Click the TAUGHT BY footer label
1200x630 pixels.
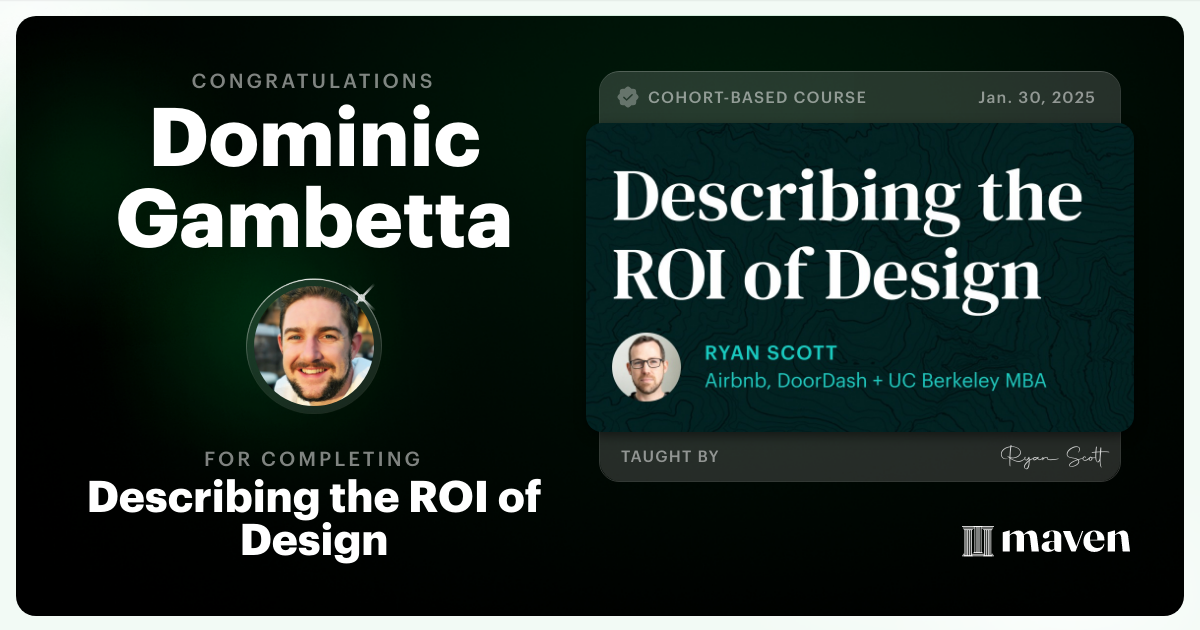pos(668,456)
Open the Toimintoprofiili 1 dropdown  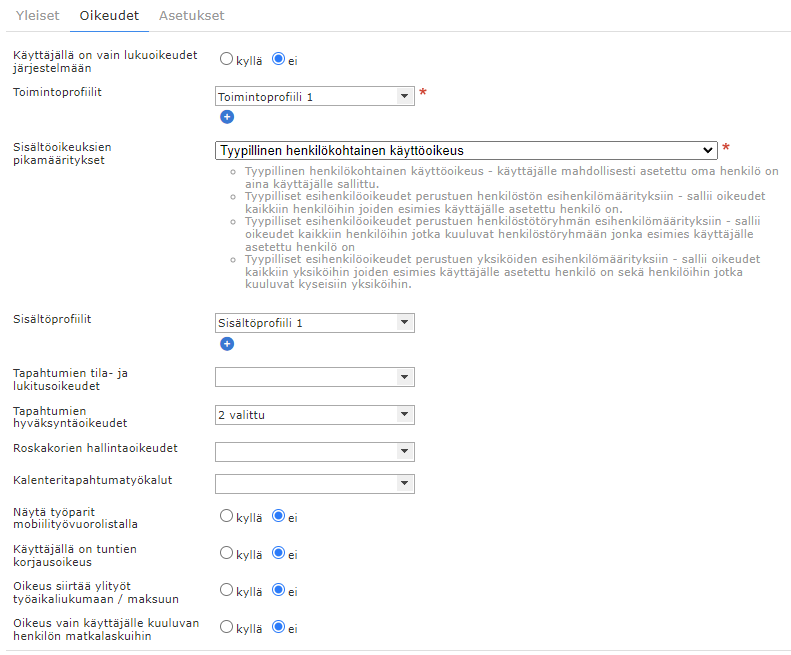coord(314,97)
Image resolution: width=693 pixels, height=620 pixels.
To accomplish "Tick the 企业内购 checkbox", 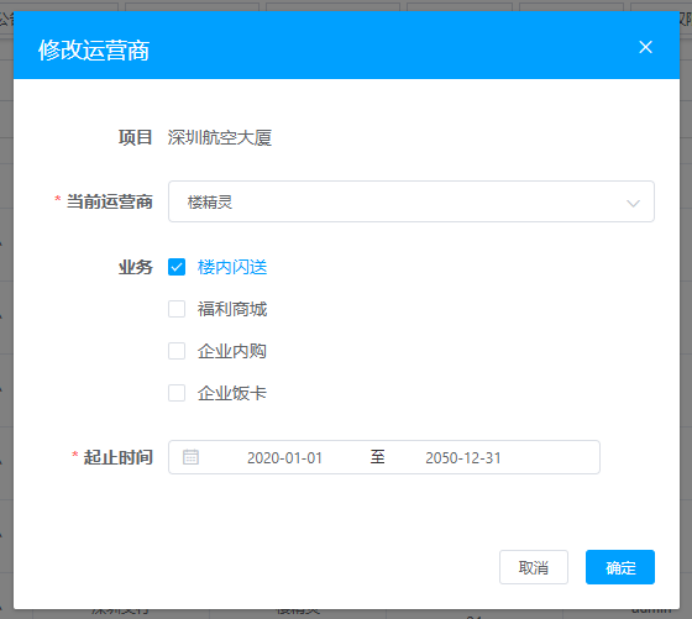I will (x=177, y=351).
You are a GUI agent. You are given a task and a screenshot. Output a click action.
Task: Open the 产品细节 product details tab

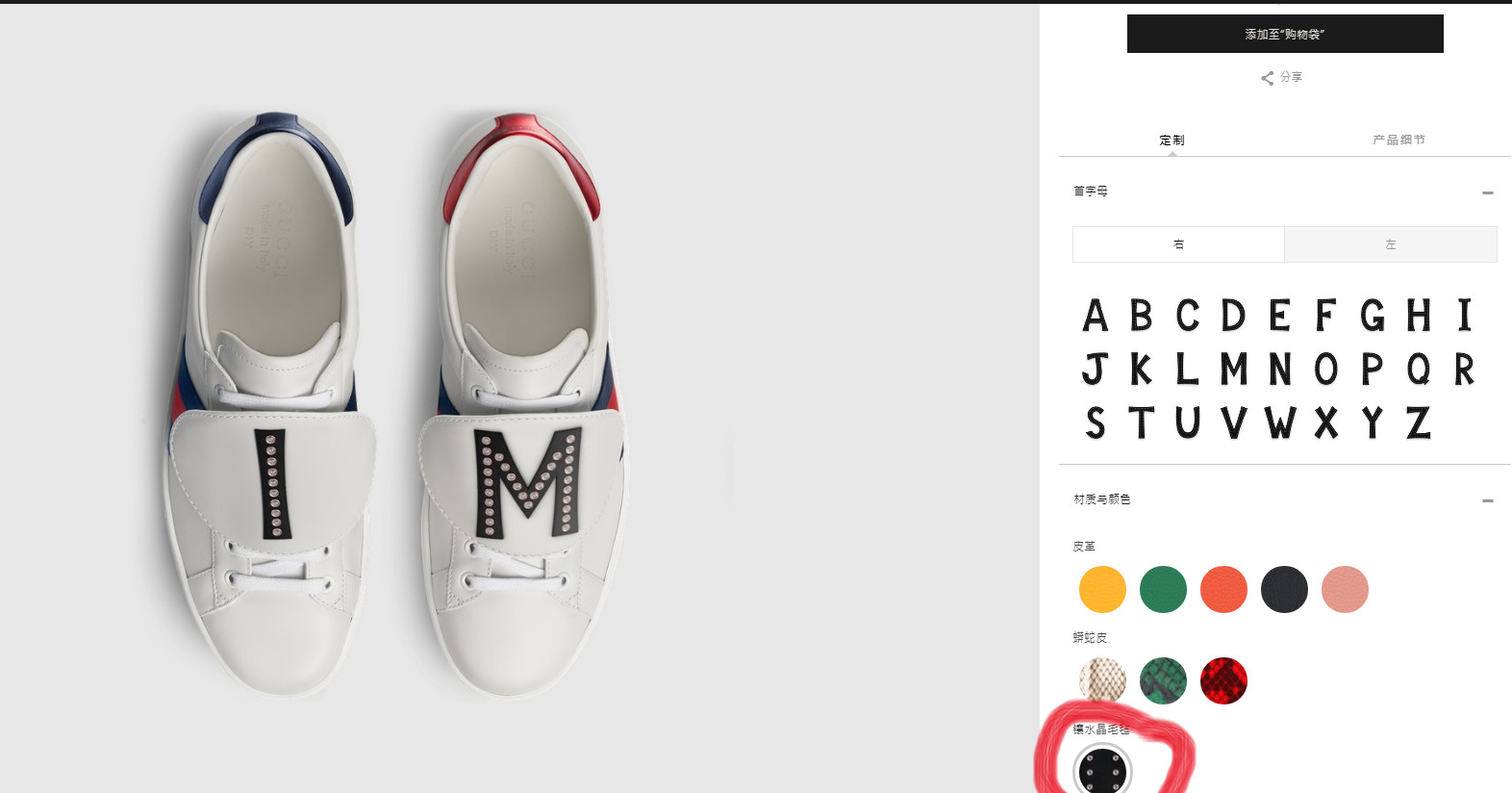pyautogui.click(x=1399, y=141)

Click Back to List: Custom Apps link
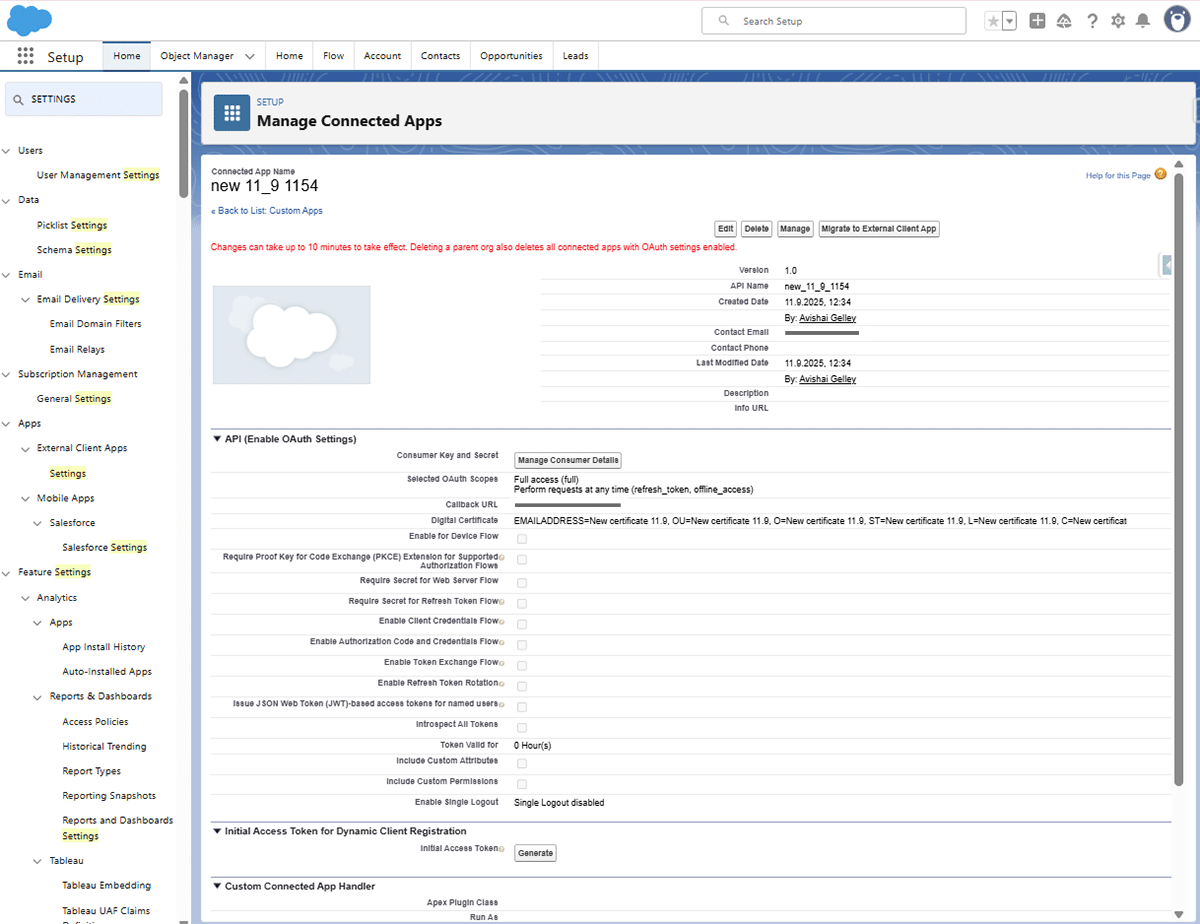click(267, 211)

▶ [WORK TASK]:
Your reply should hold only the lines from the one that contains "Task: Open the 产品细节 product details tab" through the last line of the records above, exact and complete, and no pictures.

▶ [RESPONSE TO THE EXERCISE]:
Task: Open the 产品细节 product details tab

pyautogui.click(x=1399, y=141)

Click Back to List: Custom Apps link
click(267, 211)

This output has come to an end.